Improved Joule Thief
This is a improved version of classical joule thief self oscillating step up converter. This sample works in constant current mode by replacing current shunt with a zener diode or voltage reference converter can be used in constant voltage mode.
I used this circuit for a flashlight. It was cheap LED flashlight with 3 AAA batteries, a switch, a 3 ohm resistor and an half watt LED. I replace this old circuit with my new circuit, Now this flashlight shines more brightly uses almost all energy from the batteries. Also it drives the LED's at constant current for almost entire discharge cycle of of the batteries.
The components are soldered without any PCB and tightly because of space constraints in the flashlight body.
Supplies
1 power transistor NPN (I've used tip31c)
1 small signal NPN BJT (2sc1815, 2n3904, bc547 or similar)
Ferrite core
330ohm base resistor
Enameled copper wire
1Watt power LED's
1n5819 Schottky diode
100uF 16v electrolytic capacitor
shunt resistor for current setting
Schematic and Principal of Operation
This is the schematic of the converter. The transformer is made of some enameled copper wire and a ferrite rod. A ferrite ring will lead more efficient converter. But I dont have a ferrite ring in appropriate size so I've used a ferrite rod.
The oscillator consist of transformer, 330ohm resistor and TIP31C. The oscillator creates pulses of high voltage (higher than battery voltage). These pulses then rectifed and smoothed by schottky diode and capacitor. Then chain of 3 power LEDs recevies this smoothed voltage.
The current of the LED is set by 7 ohm shunt resistor (which consist of three 22 ohm resistor in parallel). When voltage drop on the shunt resistor reaches to base-emitter voltage of the small transistor (0.6 - 0.7V) it opens the small transistor and shunts the oscillator.

────────────────────────────────────────

● **The problem**:
Copy the whole Improved Joule Thief article above word for word, leaving nothing out and changing nothing.

────────────────────────────────────────

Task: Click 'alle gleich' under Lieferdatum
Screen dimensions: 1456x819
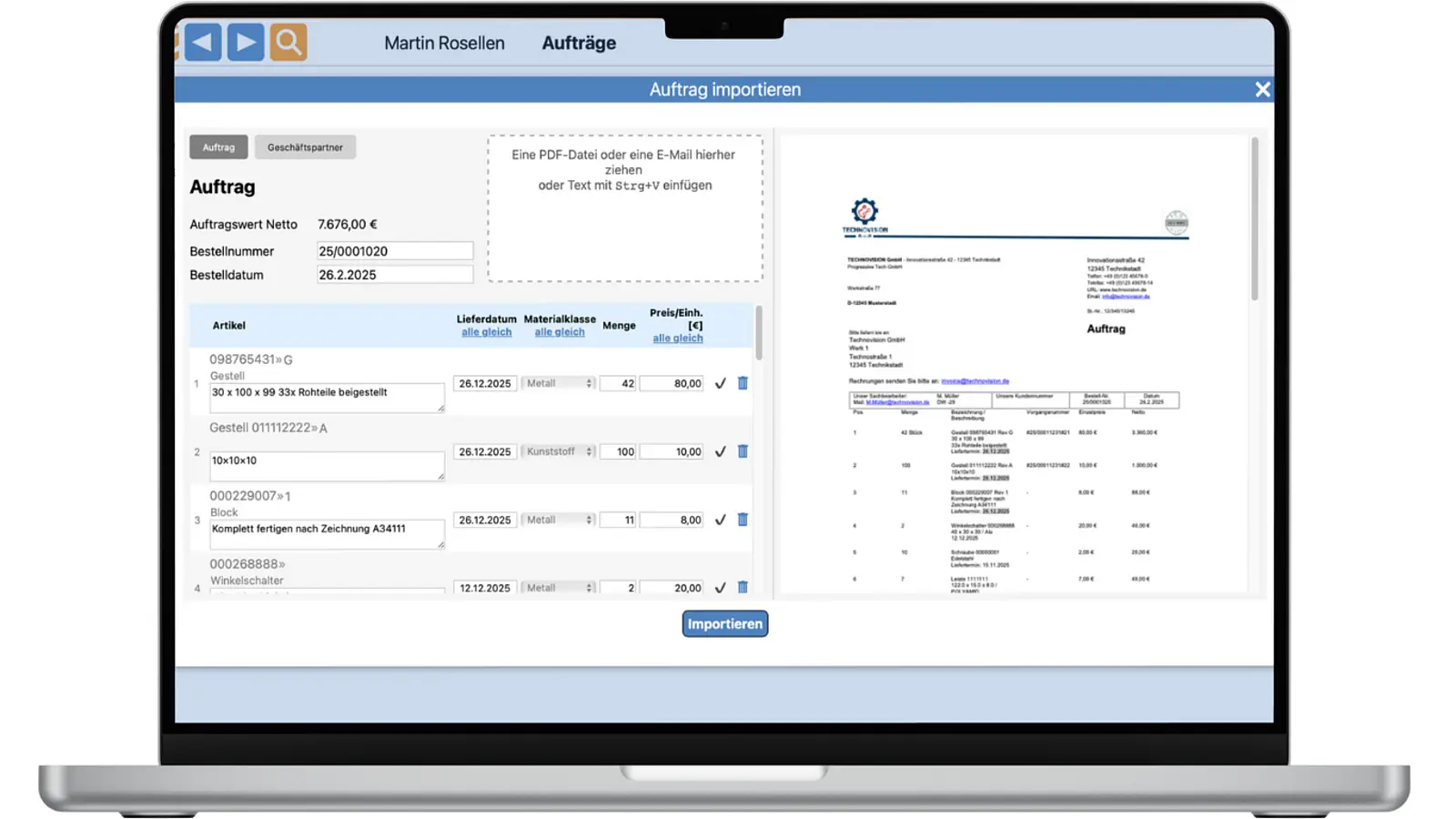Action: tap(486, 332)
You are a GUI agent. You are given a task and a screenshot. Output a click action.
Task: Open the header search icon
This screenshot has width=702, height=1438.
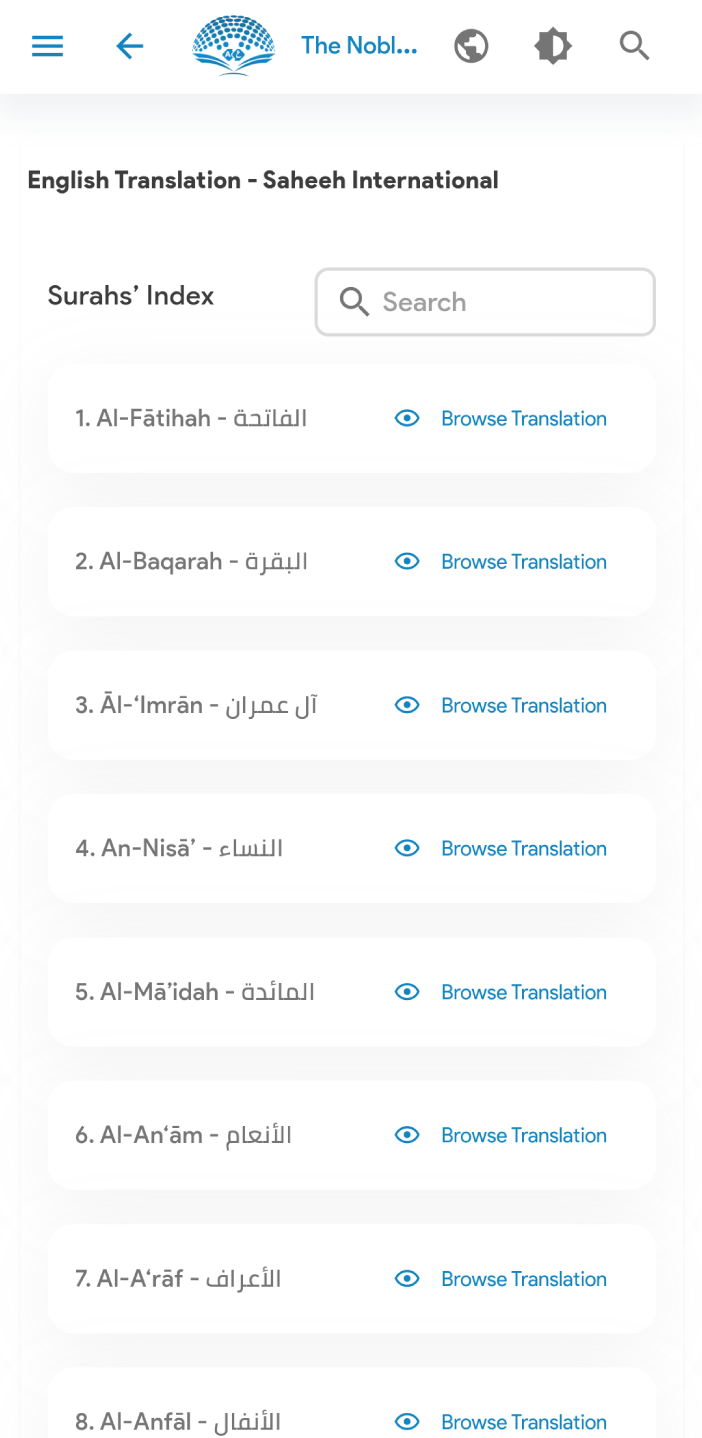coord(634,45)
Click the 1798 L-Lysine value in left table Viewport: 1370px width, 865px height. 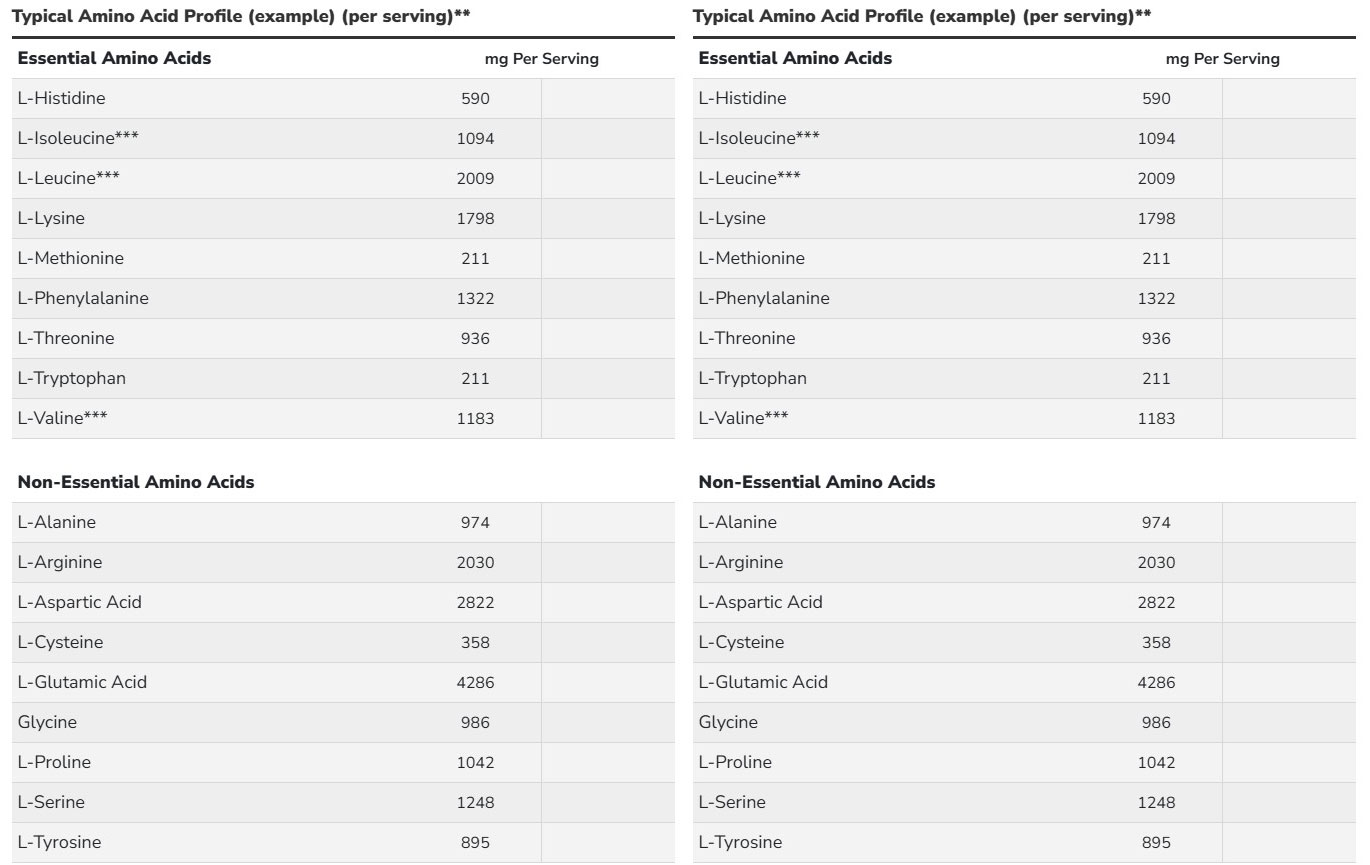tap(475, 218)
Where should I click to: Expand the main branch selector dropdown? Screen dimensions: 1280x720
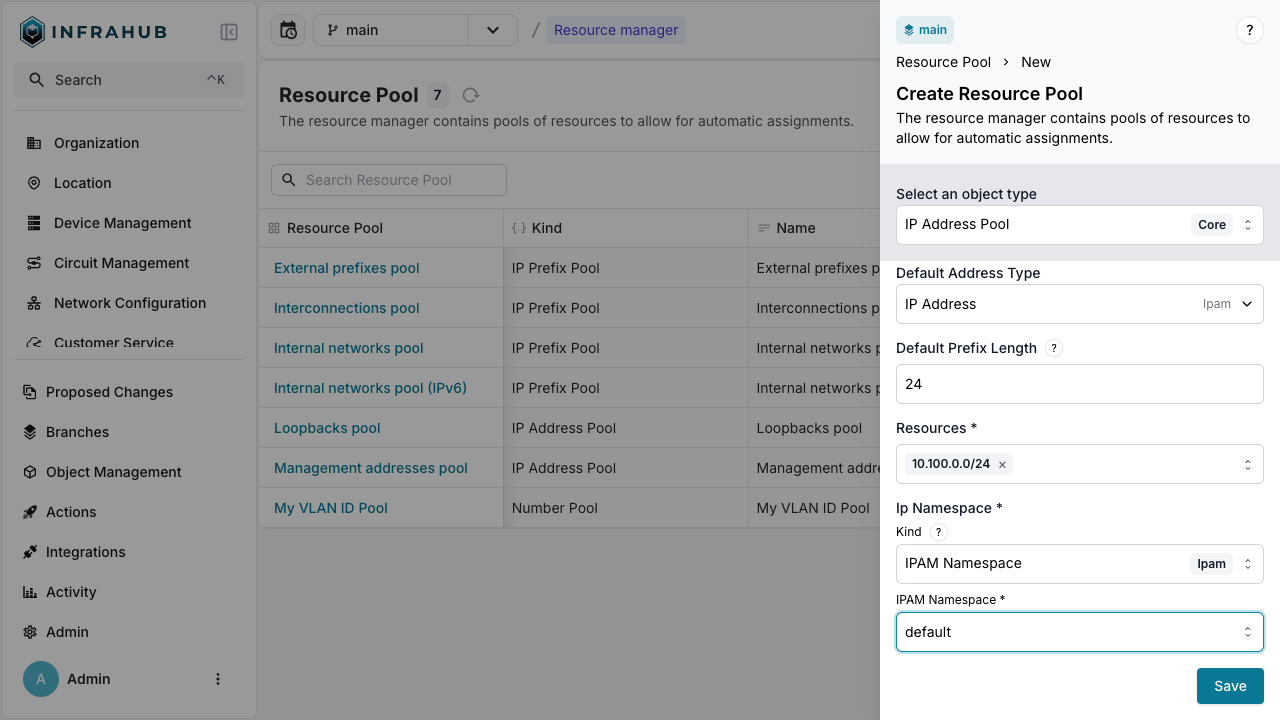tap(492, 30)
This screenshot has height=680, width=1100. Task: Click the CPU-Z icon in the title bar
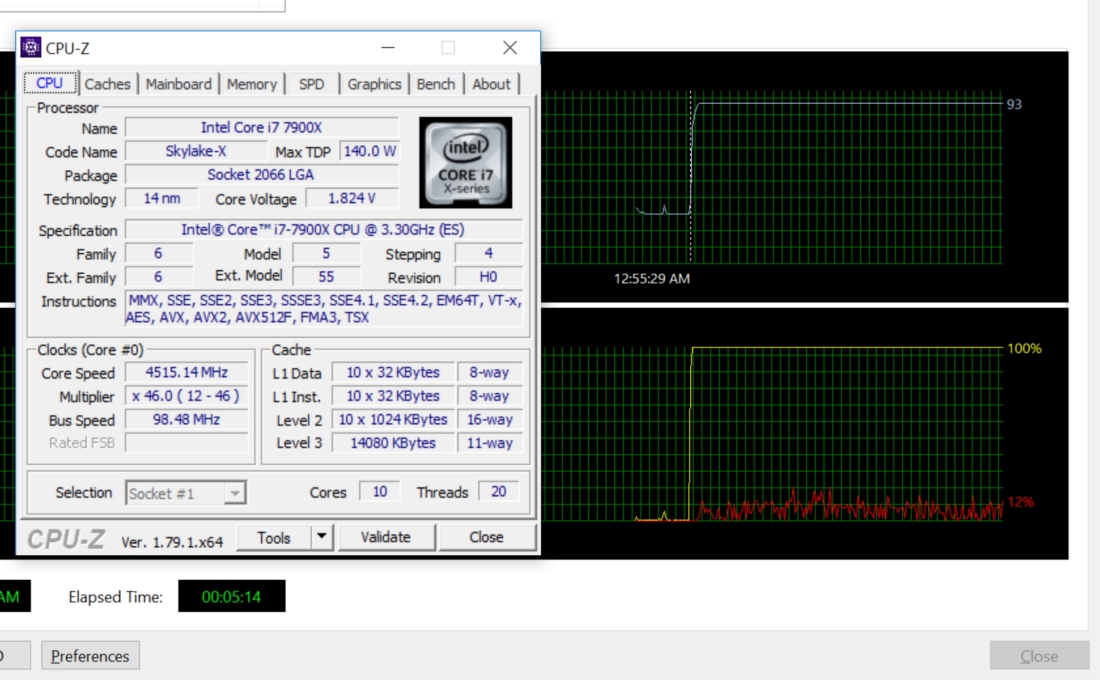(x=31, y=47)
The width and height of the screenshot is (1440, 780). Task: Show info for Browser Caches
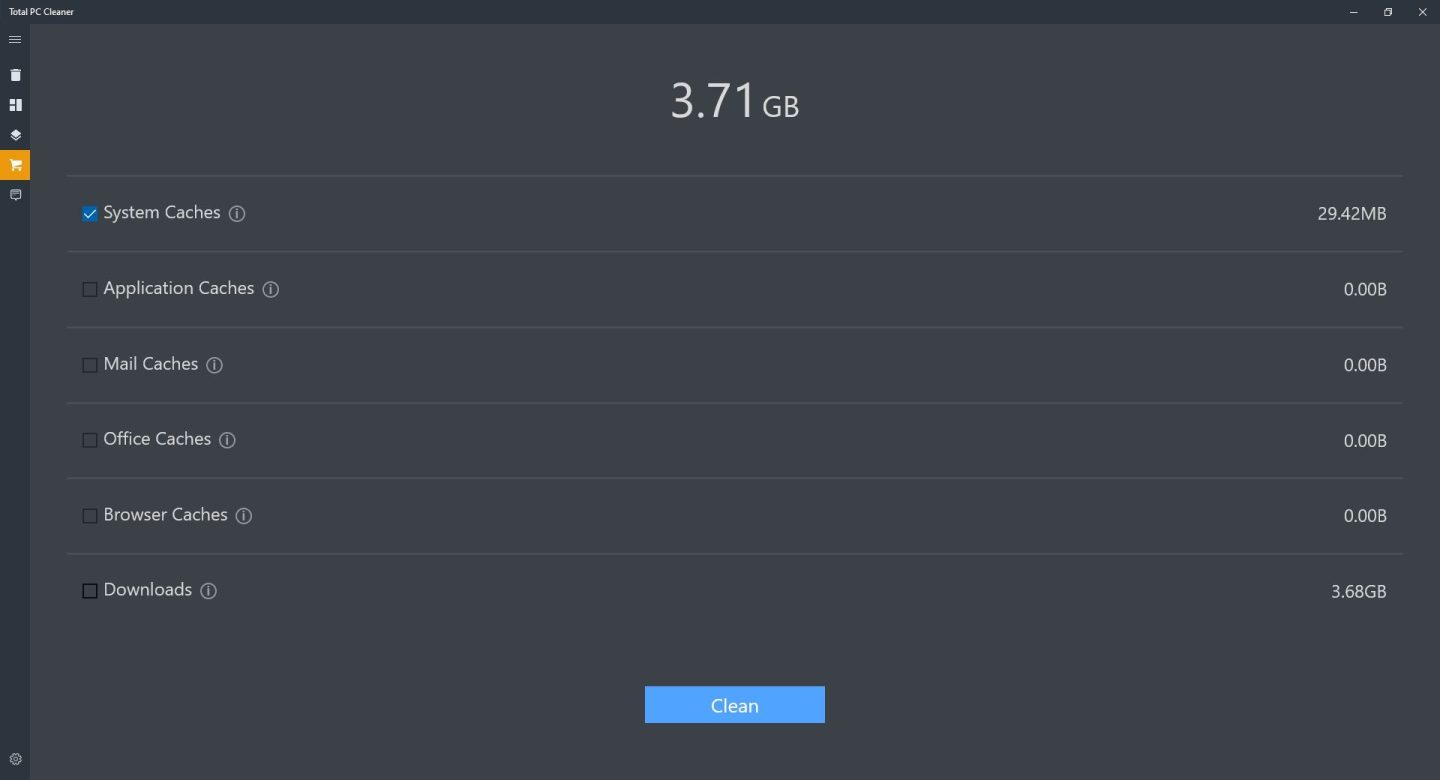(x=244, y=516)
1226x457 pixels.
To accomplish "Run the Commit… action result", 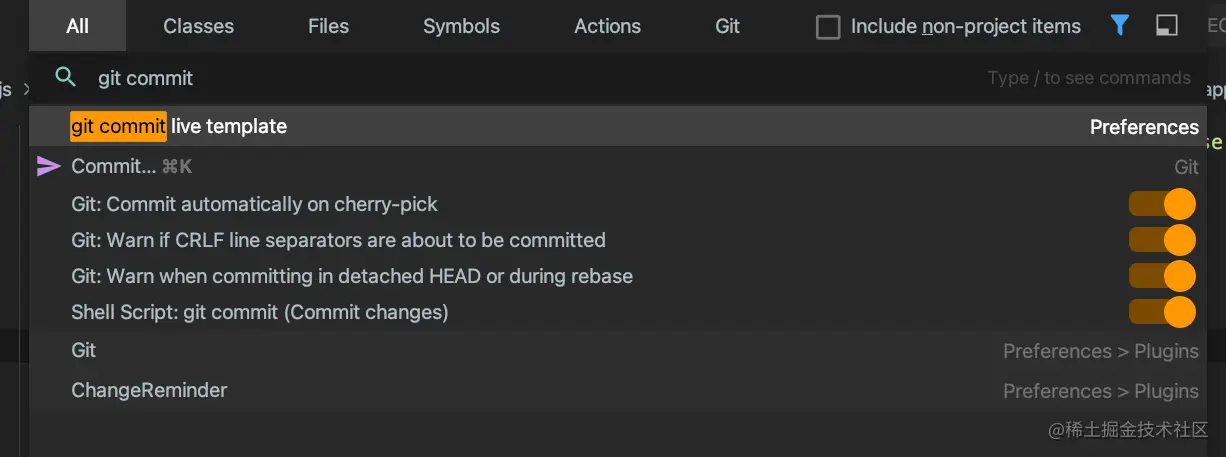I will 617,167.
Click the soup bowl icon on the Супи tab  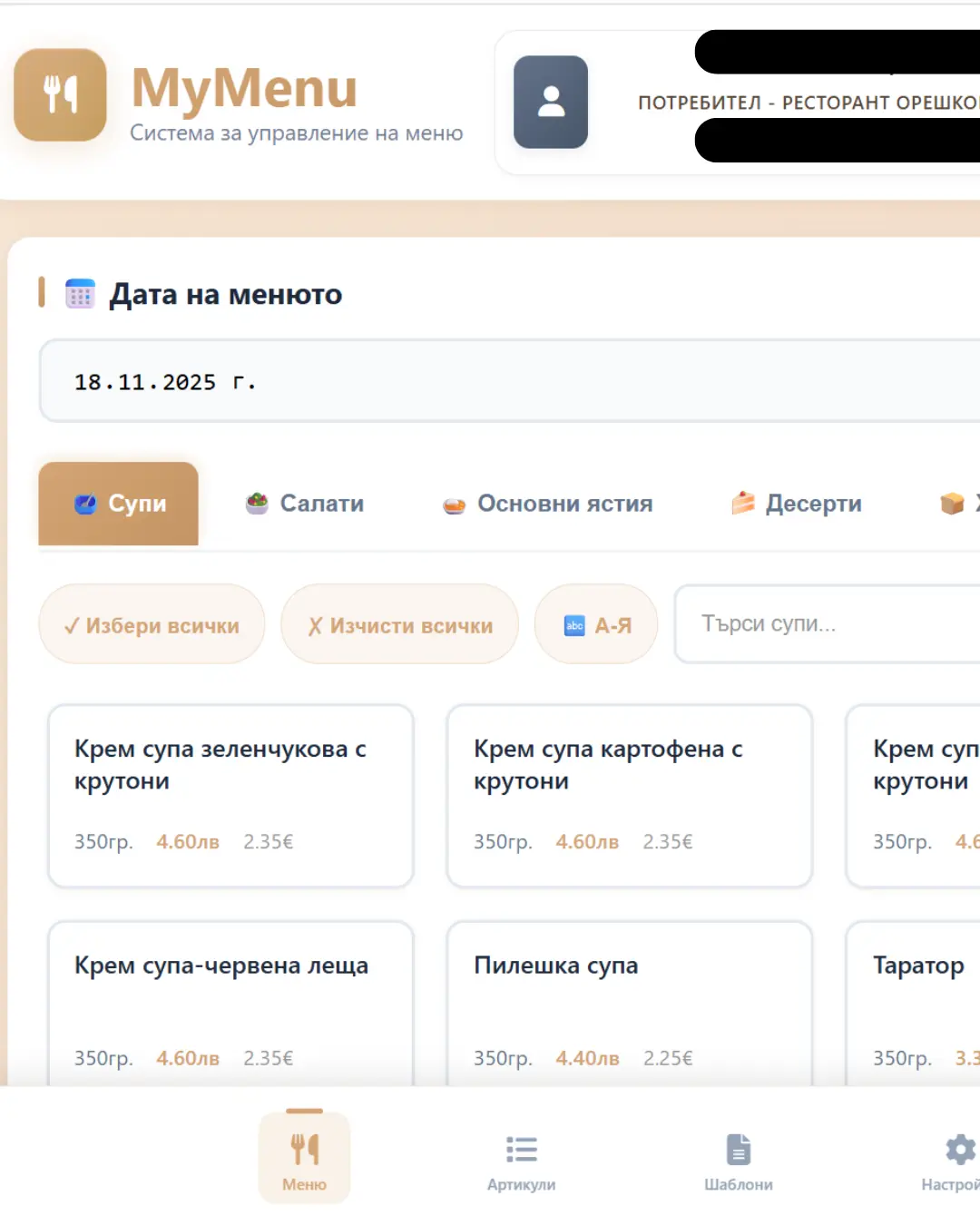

────────────────────────────────────────

● **Output**:
Improved Joule Thief
This is a improved version of classical joule thief self oscillating step up converter. This sample works in constant current mode by replacing current shunt with a zener diode or voltage reference converter can be used in constant voltage mode.
I used this circuit for a flashlight. It was cheap LED flashlight with 3 AAA batteries, a switch, a 3 ohm resistor and an half watt LED. I replace this old circuit with my new circuit, Now this flashlight shines more brightly uses almost all energy from the batteries. Also it drives the LED's at constant current for almost entire discharge cycle of of the batteries.
The components are soldered without any PCB and tightly because of space constraints in the flashlight body.
Supplies
1 power transistor NPN (I've used tip31c)
1 small signal NPN BJT (2sc1815, 2n3904, bc547 or similar)
Ferrite core
330ohm base resistor
Enameled copper wire
1Watt power LED's
1n5819 Schottky diode
100uF 16v electrolytic capacitor
shunt resistor for current setting
Schematic and Principal of Operation
This is the schematic of the converter. The transformer is made of some enameled copper wire and a ferrite rod. A ferrite ring will lead more efficient converter. But I dont have a ferrite ring in appropriate size so I've used a ferrite rod.
The oscillator consist of transformer, 330ohm resistor and TIP31C. The oscillator creates pulses of high voltage (higher than battery voltage). These pulses then rectifed and smoothed by schottky diode and capacitor. Then chain of 3 power LEDs recevies this smoothed voltage.
The current of the LED is set by 7 ohm shunt resistor (which consist of three 22 ohm resistor in parallel). When voltage drop on the shunt resistor reaches to base-emitter voltage of the small transistor (0.6 - 0.7V) it opens the small transistor and shunts the oscillator.